ESG, le casse-tête des notations

Mariem Mhadhbi, cofondatrice et directrice générale de Valueco
Mariem Mhadhbi

Les sociétés cotées ne peuvent plus se contenter de maximiser les profits, mais doivent s’assurer que leurs opérations sont durables et rendre compte de leurs pratiques environnementales, sociétales et de gouvernance (ESG). Les agences telles que Moody’s ou S&P notent les entreprises sur leurs pratiques ESG, chacune avec sa propre approche (Berg et al., 2022). Cette diversité n’est pas nuisible en soi. Les critiques proviennent du manque de transparence des méthodologies, des biais et des hypothèses qui sous-tendent les scores. Pour pallier l’opacité du marché et justifier leur engagement ESG, les investisseurs responsables développent des cadres d’analyse propriétaires qui correspondent à leur style d’investissement, à leurs convictions et à leur clientèle. Il en résulte, au-delà de la divergence des notations des agences, une diversité des opinions des investisseurs.

Il faut créer un flux systématique de données des investisseurs vers les émetteurs s’appuyant sur leurs scores ESG propriétaires internes

La communication entre les investisseurs et les émetteurs sur les enjeux ESG manque d’efficacité, de portée et de normalisation. Les investisseurs manquent de ressources pour maintenir un contact suffisant avec leurs portefeuilles et n’interagissent qu’avec une partie restreinte de leur univers d’investissement. Les émetteurs rencontrent, eux, des difficultés à évaluer l’opinion du marché sur leurs politiques et leurs performances extra-financières à cause de plusieurs obstacles : le grand nombre d’actionnaires à consulter, le manque de temps et de ressources pour échanger avec les actionnaires majeurs, des avis souvent divergents des quelques actionnaires accessibles, et enfin l’absence d’échanges approfondis avec les investisseurs absents de la table de capitalisation.

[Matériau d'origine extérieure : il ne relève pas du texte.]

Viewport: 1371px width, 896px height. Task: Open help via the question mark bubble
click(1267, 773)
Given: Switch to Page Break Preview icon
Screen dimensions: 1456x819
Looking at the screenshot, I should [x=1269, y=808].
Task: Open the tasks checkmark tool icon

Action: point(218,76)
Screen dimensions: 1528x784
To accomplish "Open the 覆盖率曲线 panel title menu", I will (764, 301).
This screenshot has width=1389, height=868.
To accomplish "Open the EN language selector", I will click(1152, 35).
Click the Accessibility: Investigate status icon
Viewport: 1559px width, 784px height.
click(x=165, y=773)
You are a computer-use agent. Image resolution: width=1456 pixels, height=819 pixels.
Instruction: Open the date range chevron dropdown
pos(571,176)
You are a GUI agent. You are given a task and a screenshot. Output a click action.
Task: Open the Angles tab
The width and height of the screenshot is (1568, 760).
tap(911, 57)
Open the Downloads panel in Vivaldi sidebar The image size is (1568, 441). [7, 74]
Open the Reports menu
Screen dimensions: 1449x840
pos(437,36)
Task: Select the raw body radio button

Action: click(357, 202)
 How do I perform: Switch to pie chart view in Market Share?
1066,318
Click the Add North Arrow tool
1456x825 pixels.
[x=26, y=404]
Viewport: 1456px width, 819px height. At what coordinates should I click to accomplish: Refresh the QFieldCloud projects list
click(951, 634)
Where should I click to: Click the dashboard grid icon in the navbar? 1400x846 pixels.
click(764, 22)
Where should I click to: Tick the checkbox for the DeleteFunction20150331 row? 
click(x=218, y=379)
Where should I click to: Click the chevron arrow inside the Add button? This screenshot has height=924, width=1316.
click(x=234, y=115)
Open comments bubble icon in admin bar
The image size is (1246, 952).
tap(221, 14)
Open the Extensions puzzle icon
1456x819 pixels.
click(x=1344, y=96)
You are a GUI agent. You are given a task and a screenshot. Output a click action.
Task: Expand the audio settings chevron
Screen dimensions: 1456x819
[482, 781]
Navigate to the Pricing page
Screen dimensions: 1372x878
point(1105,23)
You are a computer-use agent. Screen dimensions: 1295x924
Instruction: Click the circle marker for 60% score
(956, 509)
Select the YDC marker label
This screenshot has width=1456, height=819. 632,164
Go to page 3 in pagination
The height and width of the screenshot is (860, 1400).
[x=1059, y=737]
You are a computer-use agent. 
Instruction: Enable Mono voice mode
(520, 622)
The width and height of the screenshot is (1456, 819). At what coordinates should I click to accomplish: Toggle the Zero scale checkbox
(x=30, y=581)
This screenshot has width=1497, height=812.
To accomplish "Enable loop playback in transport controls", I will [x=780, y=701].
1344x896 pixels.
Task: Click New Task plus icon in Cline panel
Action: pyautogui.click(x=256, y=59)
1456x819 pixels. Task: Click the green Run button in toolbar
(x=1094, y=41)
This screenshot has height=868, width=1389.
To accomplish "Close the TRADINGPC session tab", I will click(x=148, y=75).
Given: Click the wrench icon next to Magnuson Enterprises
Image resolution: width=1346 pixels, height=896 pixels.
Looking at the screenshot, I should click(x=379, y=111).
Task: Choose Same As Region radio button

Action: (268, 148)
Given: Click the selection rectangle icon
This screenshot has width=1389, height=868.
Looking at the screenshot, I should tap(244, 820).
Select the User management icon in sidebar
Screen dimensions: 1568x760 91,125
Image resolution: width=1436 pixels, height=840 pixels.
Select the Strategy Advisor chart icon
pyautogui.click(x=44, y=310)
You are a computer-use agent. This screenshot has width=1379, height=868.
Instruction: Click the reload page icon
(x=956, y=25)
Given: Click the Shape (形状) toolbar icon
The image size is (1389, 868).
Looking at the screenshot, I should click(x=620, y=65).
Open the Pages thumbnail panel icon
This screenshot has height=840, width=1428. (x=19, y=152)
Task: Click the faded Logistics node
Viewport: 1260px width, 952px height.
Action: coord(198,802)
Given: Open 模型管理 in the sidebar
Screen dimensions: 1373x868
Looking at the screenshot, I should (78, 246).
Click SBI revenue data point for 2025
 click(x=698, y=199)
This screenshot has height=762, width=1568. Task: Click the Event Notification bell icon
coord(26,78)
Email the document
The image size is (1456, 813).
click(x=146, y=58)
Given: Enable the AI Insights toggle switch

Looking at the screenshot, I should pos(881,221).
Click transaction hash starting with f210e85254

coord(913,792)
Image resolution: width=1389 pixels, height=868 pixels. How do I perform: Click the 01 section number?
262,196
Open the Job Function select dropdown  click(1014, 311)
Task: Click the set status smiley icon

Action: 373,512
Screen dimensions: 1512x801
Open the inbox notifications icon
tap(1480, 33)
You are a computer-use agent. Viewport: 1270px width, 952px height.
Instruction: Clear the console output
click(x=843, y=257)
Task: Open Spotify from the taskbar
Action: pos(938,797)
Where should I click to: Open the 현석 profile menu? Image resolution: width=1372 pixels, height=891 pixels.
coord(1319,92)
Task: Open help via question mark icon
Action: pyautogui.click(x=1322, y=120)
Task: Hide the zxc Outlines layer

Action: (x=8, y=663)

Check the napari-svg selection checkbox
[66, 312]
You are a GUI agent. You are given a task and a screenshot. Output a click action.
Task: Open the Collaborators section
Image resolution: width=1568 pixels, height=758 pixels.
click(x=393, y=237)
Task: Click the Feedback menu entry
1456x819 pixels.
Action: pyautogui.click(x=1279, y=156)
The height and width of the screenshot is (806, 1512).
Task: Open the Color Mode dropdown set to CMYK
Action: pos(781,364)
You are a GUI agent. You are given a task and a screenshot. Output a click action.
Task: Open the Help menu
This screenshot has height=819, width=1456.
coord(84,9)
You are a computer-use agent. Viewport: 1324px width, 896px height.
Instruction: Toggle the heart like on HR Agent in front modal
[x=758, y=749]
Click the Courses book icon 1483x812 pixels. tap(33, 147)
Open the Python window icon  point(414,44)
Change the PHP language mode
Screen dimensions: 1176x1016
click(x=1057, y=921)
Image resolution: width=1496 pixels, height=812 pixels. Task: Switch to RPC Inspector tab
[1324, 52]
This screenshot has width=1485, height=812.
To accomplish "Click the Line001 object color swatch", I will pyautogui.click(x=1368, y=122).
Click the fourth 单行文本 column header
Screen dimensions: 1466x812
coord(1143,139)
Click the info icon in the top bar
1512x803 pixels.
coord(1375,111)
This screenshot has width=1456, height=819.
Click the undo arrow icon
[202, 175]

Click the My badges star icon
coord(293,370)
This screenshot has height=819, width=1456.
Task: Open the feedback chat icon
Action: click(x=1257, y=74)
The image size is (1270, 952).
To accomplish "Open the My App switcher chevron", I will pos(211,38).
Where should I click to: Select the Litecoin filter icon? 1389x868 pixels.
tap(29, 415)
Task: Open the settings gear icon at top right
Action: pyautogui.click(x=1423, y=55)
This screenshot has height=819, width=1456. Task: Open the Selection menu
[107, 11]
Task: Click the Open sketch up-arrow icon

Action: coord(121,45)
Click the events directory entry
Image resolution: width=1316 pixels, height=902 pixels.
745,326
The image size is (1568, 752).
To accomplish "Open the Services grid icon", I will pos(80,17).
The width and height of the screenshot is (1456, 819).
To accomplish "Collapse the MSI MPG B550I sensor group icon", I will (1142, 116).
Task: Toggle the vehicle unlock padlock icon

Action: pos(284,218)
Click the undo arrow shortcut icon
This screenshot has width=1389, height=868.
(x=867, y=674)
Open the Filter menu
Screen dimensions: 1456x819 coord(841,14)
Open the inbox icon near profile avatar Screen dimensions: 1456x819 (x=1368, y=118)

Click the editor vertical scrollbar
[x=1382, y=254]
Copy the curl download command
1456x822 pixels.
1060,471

Les émetteurs manquent d’outils pour comprendre comment leurs pratiques RSE (responsabilité sociétale des entreprises) sont perçues par les investisseurs et quelles sont leurs attentes. Ils ne peuvent pas correctement piloter leurs opérations et leur stratégie de financement en prenant correctement en compte les enjeux ESG.

Il faut donc chercher à aligner valeurs et valorisations afin d’intégrer le capital social et humain de façon explicite dans les marchés financiers en créant un flux systématique de données des investisseurs vers les émetteurs s’appuyant sur leurs scores ESG propriétaires internes. De la même manière que les émetteurs consultent le prix de leur action et à combien traitent leurs obligations, ils doivent pouvoir évaluer comment le marché intègre leurs performances RSE. Il est intéressant aussi de fournir un benchmark des scores ESG propriétaires et non publics sur le marché pour que chacun connaisse les points sur lesquels il est perçu et se compare à ses pairs, et enfin, de bénéficier d'éléments d’amélioration et d’optimisation de stratégies RSE grâce à des analyses concurrentielles pour identifier les meilleures pratiques sectorielles.

Avec une vue de marché quantitative et systématique, les émetteurs peuvent comprendre comment ils sont perçus par les investisseurs, se comparer à leurs pairs et identifier leurs axes d’amélioration. L’investissement pourra ainsi jouer un rôle explicite et moteur dans la transition de l’économie vers des pratiques plus durables.